Institute of Biostatistics and Clinical Research, University of Münster, Münster, Germany.
Department of Pediatric Oncology and Hematology, University Hospital Cologne, Cologne, Germany.
Biom J. 2024 Oct;66(7):e202300181. doi: 10.1002/bimj.202300181.

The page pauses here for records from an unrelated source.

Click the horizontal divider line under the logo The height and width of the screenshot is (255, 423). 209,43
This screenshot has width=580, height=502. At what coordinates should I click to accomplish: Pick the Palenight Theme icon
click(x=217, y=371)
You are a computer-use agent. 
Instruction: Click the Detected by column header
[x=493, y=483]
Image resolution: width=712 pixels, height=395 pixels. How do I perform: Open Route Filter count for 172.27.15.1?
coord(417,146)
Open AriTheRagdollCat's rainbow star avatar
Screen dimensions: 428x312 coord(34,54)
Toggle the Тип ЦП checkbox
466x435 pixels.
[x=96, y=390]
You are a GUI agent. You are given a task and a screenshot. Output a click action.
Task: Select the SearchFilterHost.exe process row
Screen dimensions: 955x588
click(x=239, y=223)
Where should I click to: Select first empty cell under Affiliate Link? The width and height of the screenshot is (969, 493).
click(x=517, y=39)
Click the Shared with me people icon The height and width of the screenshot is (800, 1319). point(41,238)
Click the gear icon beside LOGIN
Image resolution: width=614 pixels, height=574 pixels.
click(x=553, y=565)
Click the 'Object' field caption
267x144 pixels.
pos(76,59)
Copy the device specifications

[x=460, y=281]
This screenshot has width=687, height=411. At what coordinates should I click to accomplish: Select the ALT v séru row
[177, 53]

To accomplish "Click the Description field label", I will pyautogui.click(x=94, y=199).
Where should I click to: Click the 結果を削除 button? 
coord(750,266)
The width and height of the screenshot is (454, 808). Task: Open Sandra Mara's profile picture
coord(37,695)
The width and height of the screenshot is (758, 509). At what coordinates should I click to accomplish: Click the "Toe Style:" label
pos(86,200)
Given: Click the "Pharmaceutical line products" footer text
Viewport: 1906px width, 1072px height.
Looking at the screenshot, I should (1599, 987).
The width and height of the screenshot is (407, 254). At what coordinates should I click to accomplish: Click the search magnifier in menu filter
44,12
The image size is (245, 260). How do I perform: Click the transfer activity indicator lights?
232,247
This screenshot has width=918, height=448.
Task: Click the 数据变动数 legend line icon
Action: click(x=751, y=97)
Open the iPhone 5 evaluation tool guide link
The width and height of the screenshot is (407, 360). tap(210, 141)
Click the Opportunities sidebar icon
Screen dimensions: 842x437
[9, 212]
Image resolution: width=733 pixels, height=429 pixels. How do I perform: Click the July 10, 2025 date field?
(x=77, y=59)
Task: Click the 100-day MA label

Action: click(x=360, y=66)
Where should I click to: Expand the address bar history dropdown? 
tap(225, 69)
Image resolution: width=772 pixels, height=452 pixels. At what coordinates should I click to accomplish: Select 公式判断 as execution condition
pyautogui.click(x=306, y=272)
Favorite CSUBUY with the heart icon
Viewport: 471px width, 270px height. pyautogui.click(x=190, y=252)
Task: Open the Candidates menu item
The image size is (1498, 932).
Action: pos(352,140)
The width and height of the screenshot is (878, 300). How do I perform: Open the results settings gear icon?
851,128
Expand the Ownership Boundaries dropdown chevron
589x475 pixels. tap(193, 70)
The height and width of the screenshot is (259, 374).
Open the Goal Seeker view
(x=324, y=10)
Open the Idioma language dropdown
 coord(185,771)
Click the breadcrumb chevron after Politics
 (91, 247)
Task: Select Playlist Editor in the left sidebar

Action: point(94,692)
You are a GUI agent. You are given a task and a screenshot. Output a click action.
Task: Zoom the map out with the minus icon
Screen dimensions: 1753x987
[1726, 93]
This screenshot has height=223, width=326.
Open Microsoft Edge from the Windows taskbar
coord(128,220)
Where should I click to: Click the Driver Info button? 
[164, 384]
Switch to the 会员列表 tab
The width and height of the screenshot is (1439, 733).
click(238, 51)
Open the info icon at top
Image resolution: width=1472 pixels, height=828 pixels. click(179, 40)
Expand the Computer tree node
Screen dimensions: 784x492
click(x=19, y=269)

The analysis of multiple time-to-event outcomes in a randomized controlled clinical trial can be accomplished with existing methods. However, depending on the characteristics of the disease under investigation and the circumstances in which the study is planned, it may be of interest to conduct interim analyses and adapt the study design if necessary. Due to the expected dependency of the endpoints, the full available information on the involved endpoints may not be used for this purpose. We suggest a solution to this problem by embedding the endpoints in a multistate model. If this model is Markovian, it is possible to take the disease history of the patients into account and allow for data-dependent design adaptations. To this end, we introduce a flexible test procedure for a variety of applications, but are particularly concerned with the simultaneous consideration of progression-free survival (PFS) and overall survival (OS). This setting is of key interest in oncological trials. We conduct simulation studies to determine the properties for small sample sizes and demonstrate an application based on data from the NB2004-HR study.
在随机对照临床试验中,对多个时依结局进行分析可以使用现有的方法来完成。然而,根据所研究疾病的特征和研究计划的情况,进行中期分析并在必要时调整研究设计可能会很有意义。由于终点的预期依赖性,可能无法充分利用涉及的终点的全部可用信息来实现此目的。我们通过将终点嵌入多状态模型来解决这个问题。如果该模型是马尔可夫的,则可以考虑患者的疾病史并允许进行数据依赖的设计调整。为此,我们为各种应用引入了灵活的检验程序,但特别关注同时考虑无进展生存期(PFS)和总生存期(OS)。这种设置在肿瘤学试验中至关重要。我们进行模拟研究以确定小样本量的性质,并基于 NB2004-HR 研究的数据展示一个应用示例。